If there are more voters now, it should matter little: There are also more vote-counters. The notion that democracy is at risk if election results are not immediately known and accepted would surely have struck the Founders as absurd. Television, not the Constitution, has given birth to the expectation that every event can and should be projected beforehand and instantly replayed afterward.
Though there are no elections as we know them in the Bible, both the Old Testament and the New report the rather elaborate use of lots--lots rather than ballots--to make difficult selections. In the New Testament, it is by a prayerful casting of lots that Matthias is chosen over Barnabas to take the place of the dead Judas among the 12 Apostles (Acts 1:21-26).
In comparable moments, the Old Testament reports the use of the Urim and Thummim, a yes/no device that by a process of elimination could be used either to select leaders or identify criminals by "inquiring of the Lord."
This was the system that King Saul used when, attempting to identify a wrongdoer in Israel, he said:
"'Come here, all you leaders of the people; and let us find out how this sin has arisen today. For as the Lord lives who saves Israel, even if it is in my son Jonathan, he shall surely die!' But there was no one among all the people who answered him. He said to all Israel, 'You shall be on one side, and I and my son Jonathan will be on the other side.' The people said to Saul, `Do what seems good to you.' Then Saul said, 'O Lord God of Israel...if this guilt is in me or in my son Jonathan., give Urim; but if this guilt is in your people Israel, give Thummim.' And Jonathan and Saul were indicated by the lot, but the people were cleared. Then Saul said, 'Cast the lot between me and my son Jonathan.' And Jonathan was taken."
Readers interested in the end of the story may read 1 Samuel 14:43-46. My point is not that Palm Beach County should use lots but that the biblical process is more than a bit laborious.
In other words, ancient Israel said yes to someone by first saying no to everyone else and then, at the end of the time-consuming process, accepting the result as the will of God.
At the end of the American process, many of us will accept the result in much the same way.
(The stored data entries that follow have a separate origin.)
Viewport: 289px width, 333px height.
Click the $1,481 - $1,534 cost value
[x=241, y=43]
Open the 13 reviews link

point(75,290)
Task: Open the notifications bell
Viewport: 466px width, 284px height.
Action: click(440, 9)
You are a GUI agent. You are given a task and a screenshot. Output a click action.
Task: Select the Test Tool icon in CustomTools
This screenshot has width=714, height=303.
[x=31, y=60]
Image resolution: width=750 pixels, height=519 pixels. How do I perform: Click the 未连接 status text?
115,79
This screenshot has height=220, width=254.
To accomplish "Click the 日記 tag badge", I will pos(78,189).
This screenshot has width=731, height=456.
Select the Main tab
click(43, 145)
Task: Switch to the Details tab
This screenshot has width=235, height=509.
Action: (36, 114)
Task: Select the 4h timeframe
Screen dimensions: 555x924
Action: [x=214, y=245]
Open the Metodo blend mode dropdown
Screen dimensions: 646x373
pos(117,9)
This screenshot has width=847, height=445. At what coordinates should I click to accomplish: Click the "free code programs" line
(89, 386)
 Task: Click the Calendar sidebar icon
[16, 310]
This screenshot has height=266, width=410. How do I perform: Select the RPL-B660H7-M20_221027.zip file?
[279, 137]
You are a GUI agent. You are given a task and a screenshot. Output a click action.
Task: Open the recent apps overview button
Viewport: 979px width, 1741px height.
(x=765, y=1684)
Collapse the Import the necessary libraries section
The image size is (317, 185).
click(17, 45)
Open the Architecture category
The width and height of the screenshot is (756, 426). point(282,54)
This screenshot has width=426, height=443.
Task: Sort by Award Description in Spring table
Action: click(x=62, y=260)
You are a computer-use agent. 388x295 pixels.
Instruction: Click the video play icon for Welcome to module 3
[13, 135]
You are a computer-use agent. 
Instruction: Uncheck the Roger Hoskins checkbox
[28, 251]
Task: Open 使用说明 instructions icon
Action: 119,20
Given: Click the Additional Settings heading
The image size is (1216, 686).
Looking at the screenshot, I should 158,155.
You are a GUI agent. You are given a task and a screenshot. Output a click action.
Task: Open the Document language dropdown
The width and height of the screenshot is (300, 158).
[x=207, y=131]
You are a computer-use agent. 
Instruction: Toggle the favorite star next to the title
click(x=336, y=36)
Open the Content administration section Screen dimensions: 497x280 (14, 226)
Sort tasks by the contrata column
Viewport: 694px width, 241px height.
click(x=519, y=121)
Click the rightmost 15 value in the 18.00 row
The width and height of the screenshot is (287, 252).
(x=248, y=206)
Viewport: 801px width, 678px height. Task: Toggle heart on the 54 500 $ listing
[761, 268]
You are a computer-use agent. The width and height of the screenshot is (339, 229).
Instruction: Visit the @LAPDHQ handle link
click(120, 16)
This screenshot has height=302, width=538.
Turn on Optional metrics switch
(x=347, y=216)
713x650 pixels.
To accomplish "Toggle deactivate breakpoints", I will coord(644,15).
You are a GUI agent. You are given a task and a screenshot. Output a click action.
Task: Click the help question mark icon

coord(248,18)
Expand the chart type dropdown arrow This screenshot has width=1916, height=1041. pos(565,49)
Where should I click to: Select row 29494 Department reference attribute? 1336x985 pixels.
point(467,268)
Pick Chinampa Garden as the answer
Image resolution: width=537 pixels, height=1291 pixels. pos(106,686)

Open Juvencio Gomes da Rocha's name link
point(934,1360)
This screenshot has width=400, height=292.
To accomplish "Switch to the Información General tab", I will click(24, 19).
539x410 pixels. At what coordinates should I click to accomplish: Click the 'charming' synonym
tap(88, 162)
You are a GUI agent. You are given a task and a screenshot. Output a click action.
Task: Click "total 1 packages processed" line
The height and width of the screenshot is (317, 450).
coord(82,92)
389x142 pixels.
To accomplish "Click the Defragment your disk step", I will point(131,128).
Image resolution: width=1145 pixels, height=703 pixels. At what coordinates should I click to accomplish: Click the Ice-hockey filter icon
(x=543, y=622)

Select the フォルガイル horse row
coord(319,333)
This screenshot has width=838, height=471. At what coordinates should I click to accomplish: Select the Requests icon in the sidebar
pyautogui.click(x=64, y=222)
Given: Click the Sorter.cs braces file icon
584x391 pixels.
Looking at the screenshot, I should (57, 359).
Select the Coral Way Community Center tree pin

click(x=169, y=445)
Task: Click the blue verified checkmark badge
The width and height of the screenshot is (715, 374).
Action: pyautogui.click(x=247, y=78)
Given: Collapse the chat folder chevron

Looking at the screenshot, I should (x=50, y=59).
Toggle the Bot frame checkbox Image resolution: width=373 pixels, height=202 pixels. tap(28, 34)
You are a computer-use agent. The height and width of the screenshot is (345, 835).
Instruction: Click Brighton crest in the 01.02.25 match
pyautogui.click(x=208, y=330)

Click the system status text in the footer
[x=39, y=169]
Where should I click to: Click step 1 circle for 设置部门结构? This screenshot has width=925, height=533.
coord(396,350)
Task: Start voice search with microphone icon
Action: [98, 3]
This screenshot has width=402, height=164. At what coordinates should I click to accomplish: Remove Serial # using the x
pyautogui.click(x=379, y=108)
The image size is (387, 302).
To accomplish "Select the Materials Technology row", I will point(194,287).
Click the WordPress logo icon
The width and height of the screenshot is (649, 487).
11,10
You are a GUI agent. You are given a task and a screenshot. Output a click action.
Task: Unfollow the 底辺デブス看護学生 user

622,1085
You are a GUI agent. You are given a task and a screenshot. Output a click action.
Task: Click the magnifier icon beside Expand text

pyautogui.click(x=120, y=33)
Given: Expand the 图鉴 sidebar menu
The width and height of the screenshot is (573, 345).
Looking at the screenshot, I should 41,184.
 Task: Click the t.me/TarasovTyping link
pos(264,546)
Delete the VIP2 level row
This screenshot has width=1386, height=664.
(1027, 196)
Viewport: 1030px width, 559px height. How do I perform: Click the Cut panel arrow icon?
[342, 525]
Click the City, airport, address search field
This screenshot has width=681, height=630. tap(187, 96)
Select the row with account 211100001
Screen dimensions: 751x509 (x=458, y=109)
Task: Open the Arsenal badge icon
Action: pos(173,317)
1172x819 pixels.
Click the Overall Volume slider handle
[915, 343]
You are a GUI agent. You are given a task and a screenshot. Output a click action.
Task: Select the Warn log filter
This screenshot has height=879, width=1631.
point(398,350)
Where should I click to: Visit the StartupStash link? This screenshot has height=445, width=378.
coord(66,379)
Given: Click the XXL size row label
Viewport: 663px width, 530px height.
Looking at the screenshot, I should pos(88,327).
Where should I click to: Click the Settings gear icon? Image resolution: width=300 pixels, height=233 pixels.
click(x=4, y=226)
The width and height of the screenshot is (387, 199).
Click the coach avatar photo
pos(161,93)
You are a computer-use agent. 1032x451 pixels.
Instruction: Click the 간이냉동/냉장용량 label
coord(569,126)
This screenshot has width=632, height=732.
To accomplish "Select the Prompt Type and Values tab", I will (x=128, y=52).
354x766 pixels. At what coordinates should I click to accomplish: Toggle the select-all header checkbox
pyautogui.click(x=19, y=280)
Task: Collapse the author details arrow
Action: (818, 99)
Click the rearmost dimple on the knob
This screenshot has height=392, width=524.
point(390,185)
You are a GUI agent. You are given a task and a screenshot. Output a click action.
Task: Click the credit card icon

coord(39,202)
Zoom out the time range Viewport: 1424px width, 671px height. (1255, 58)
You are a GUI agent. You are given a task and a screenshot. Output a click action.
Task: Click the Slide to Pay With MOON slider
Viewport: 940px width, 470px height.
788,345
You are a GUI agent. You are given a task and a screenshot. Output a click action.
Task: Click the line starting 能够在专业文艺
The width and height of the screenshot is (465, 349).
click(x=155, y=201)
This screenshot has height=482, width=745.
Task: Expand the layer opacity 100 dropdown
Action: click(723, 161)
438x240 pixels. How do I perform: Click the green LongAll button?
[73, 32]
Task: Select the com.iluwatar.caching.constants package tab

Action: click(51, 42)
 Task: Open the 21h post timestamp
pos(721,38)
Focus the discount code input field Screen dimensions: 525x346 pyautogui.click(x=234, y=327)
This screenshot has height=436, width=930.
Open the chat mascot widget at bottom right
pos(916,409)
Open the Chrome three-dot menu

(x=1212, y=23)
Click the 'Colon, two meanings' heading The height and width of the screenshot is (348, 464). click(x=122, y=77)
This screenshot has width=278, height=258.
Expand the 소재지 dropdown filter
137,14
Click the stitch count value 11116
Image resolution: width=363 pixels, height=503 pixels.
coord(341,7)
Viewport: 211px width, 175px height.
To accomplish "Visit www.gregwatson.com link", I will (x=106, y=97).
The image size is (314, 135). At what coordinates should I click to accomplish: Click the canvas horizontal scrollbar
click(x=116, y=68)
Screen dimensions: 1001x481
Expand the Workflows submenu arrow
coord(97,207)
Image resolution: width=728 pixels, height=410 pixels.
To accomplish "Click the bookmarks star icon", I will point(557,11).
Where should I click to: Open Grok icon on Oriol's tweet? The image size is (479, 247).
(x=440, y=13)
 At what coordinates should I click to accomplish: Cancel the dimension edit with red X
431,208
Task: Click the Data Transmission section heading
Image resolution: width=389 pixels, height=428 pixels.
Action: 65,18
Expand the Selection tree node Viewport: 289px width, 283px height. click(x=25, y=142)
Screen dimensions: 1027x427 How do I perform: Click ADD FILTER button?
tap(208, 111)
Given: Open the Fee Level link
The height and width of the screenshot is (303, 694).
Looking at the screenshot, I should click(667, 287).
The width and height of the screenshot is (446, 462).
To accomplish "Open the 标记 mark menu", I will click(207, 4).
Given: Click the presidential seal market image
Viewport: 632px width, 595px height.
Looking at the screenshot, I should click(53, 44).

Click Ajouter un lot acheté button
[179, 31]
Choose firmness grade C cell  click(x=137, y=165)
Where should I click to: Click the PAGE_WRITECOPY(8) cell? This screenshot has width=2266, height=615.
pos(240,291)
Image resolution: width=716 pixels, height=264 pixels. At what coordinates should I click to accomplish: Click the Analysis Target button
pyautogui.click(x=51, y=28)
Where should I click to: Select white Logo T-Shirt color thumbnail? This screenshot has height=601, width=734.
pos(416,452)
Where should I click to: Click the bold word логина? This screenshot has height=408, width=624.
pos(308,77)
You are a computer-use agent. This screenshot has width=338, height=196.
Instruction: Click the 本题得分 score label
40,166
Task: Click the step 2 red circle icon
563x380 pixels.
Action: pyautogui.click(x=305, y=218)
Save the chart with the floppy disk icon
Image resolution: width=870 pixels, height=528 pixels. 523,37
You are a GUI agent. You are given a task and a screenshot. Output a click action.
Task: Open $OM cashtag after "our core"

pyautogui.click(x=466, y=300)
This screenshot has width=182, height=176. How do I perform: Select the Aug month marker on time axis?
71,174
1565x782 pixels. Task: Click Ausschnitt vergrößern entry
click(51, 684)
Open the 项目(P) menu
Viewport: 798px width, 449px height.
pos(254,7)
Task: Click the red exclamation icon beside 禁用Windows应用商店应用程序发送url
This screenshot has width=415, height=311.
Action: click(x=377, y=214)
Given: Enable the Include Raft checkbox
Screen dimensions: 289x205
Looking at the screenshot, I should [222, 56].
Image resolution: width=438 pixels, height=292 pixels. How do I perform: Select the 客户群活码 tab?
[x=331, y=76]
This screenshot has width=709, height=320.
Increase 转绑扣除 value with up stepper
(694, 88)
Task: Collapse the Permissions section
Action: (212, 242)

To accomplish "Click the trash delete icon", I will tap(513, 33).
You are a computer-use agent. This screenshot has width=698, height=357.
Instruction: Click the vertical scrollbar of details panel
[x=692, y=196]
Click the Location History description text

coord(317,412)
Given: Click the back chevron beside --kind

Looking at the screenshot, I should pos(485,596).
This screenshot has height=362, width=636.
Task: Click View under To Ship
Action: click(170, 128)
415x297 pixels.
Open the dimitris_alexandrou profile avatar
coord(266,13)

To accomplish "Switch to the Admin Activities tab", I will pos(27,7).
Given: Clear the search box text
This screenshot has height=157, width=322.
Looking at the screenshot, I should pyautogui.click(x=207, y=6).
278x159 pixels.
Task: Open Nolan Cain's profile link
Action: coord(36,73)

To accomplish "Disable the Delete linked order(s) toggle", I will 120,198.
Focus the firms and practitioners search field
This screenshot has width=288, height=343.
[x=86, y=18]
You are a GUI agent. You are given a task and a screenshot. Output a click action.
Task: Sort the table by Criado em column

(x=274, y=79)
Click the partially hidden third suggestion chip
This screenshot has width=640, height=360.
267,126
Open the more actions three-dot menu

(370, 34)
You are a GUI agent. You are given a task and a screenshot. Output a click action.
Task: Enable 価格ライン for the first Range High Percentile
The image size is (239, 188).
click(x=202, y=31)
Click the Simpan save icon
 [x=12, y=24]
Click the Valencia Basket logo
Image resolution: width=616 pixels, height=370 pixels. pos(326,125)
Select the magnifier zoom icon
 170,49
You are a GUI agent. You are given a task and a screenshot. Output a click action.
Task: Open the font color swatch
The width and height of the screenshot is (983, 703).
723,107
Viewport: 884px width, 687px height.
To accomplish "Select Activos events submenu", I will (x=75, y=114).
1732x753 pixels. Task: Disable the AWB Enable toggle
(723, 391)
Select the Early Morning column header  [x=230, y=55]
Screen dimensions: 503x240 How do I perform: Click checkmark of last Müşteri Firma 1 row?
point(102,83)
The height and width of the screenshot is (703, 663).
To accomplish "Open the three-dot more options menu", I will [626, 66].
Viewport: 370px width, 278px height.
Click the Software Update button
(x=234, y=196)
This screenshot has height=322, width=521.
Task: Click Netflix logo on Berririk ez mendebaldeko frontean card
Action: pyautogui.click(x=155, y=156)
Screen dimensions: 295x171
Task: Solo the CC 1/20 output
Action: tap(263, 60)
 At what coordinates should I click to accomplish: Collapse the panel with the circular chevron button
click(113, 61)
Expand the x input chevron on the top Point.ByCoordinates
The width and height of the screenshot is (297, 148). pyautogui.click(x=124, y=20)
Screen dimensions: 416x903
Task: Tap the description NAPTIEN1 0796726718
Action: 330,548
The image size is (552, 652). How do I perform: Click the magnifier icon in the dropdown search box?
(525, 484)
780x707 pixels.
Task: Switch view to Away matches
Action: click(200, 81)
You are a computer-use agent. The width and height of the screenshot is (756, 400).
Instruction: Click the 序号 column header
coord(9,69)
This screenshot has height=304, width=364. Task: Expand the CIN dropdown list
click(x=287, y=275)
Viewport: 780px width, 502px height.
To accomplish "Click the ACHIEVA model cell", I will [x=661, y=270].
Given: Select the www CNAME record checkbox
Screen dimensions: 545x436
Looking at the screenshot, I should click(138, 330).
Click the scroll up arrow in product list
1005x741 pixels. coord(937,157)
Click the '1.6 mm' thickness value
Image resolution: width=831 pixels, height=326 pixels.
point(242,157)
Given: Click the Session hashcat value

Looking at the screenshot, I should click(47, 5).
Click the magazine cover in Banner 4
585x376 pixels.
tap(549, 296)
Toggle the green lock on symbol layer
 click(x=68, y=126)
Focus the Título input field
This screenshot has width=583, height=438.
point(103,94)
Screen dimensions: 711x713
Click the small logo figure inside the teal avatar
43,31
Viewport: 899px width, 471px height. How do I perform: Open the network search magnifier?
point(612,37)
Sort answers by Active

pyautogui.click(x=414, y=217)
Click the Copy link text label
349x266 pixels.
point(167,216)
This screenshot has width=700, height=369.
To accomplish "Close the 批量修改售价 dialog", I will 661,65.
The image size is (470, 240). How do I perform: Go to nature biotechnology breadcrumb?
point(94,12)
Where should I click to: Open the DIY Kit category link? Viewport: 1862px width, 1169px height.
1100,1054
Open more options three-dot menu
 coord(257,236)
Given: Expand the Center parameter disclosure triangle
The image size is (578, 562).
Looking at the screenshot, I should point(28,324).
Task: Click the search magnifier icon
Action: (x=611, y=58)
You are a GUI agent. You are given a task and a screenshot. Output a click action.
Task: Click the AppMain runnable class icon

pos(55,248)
Rather than feel in our bones that it was our choice, we will say, our relief tinged variously with apprehension or anticipation, "It was the will of God."
When we reach that point, if it has taken us a while to get there, will we feel the worse for the delay? I, for one, am made much more anxious by haste than by delay; and I see in the unhurried system that ancient Israel followed, for all its enormous differences from ours, a kindred psychological perspicacity. Both systems are deliberately slow--slow that they may be deliberate. Both capture the imagination and the attention of the people by that very slowness. And both, at the end of a long day, are able to instill a relative peace of mind that God's will has been done and the right choice has finally been made.